----- Original Message -----
> On 25/04/2012 20:21, Tim Nelson wrote:
> > ----- Original Message -----
> >> One thing that I would like to ask the people on this list is
> >> regarding
> >> the installers. Are you happy with the minimal rootfs tarball and
> >> taking
> >> it from there with yum? Or are you just lurking on this list until
> >> an
> >> installer of some sort becomes available? What hardware are you
> >> running
> >> RedSleeve Linux on and how are you finding it? I can see there are
> >> quite
> >> a few people on this list but nobody has posted any reports of bugs
> >> or
> >> other issues and I'm not sure whether that is a good thing (no bugs
> >> found) or a bad thing (nobody is using it).
> >>
> >
> > Unfortunately, I've not tried RedSleeve yet as I'm awaiting arrival
> > of
> > my RaspberryPi (like many others). I'm perfectly comfortable with a
> > rootfs/kernel, but I could see less experienced folks wanting
> > something
> > more 'point and click' type distro, much like the RaspberryPi
> > official
> > downloads (2GB SD images).
> 
> Thanks for responding, Tim. I have been thinking about putting
> together
> something based on this:
> http://fedoraproject.org/wiki/Fedora_ARM_Installer
> 
> There are several problems with using images, however:
> 
> 1) Download is large even with a carefully prepared image - even if
> you
> create a virtual image by dd-ing zeroes or formating the media with
> discard-supporting version of e2fsprogs, untar the rootfs and image
> it,
> the download is still going to be considerably bigger than the tar
> ball.
> 

Agreed. This isn't more efficient than the current rootfs tarball, but does 
make it easier for some users.

> 2) Image isn't necessarily the same size as the card. SD cards of any
> given advertised size differ in actual size by +/-5% or more, which
> means the 2GB image may not fit on a 2GB card.
> 

Most projects get around this by purposely making the image up to 10% smaller 
than the target device, providing for 'cushion', and allowing some of the flash 
cells to remain unmolested.

> 3) Writing an image means hammering the SD card for the full size of
> the
> image, whereas the tar ball is much kinder on those limited erase
> cycles.
> 

Yep, see above.

> 
> Anaconda has recently been made to work on ARM, so that may be an
> option
> in the near future, but the problem there is booting - having to
> create
> a SD card image of the installer in order to install onto the device
> (usually onto the same SD card the installer is booting from in a lot
> of
> cases) seems like a really bizzare self-defeating way to do things.

Agreed.

> Having said that, it might work reasonably well on devices that can
> boot
> off the network, using DHCP and TFTP (Sheeva/Guru/DreamPlug and
> probably
> many other devices).
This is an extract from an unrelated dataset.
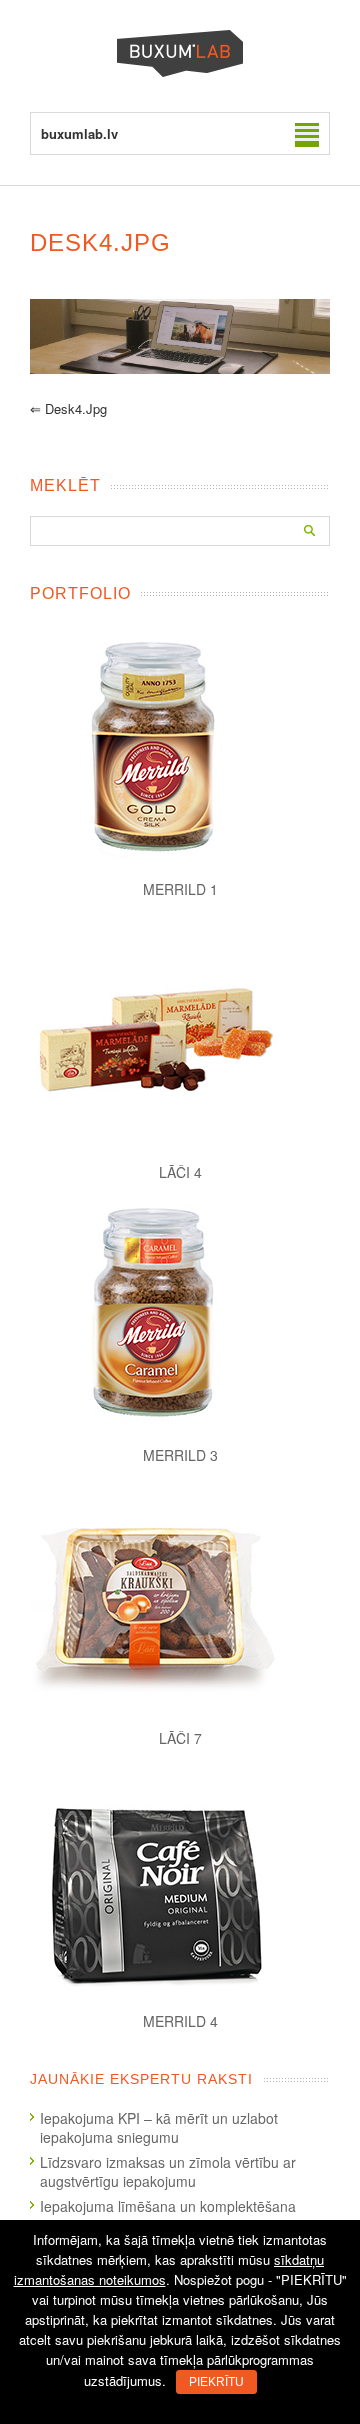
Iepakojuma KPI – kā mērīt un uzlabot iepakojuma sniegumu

It might also be reasonable in cases like the

Most ARM devices can boot via TFTP/NFS, at least the ones I've used with uBoot 
or Redboot.

> DreamPlug where there is an internal uSD slot. You could ship the
> device
> with a bootable installer image on the internal card that starts on
> the
> first boot (or when you want to do a "factory reset") and installs
> onto
> external SD card, USB or SATA disk.

This seems overly complicated, and prone to problems.

> 
> The downside of the Anaconda approach (installing all the RPM packages
> individually) is that there would be a HUGE churn on the flash media
> from updating the RPM database during the installation. Installing
> onto
> a USB or SATA disk would be fine, but installing to an average SD card
> would take hours. Here is the benchmark I did on a wide array of flash
> media, and the random-write performance on most SD/CF cards and USB
> sticks (with one spectacular notable exception) is truly dire:
> 
> http://www.altechnative.net/2012/01/25/flash-module-benchmark-collection-sd-cards-cf-cards-usb-sticks/
> 

VERY interesting! This is the kind of data I've been looking for recently to 
compare various flash devices based upon a real testing scenario, not just what 
the vendor claims on the spec sheet. :) Thanks!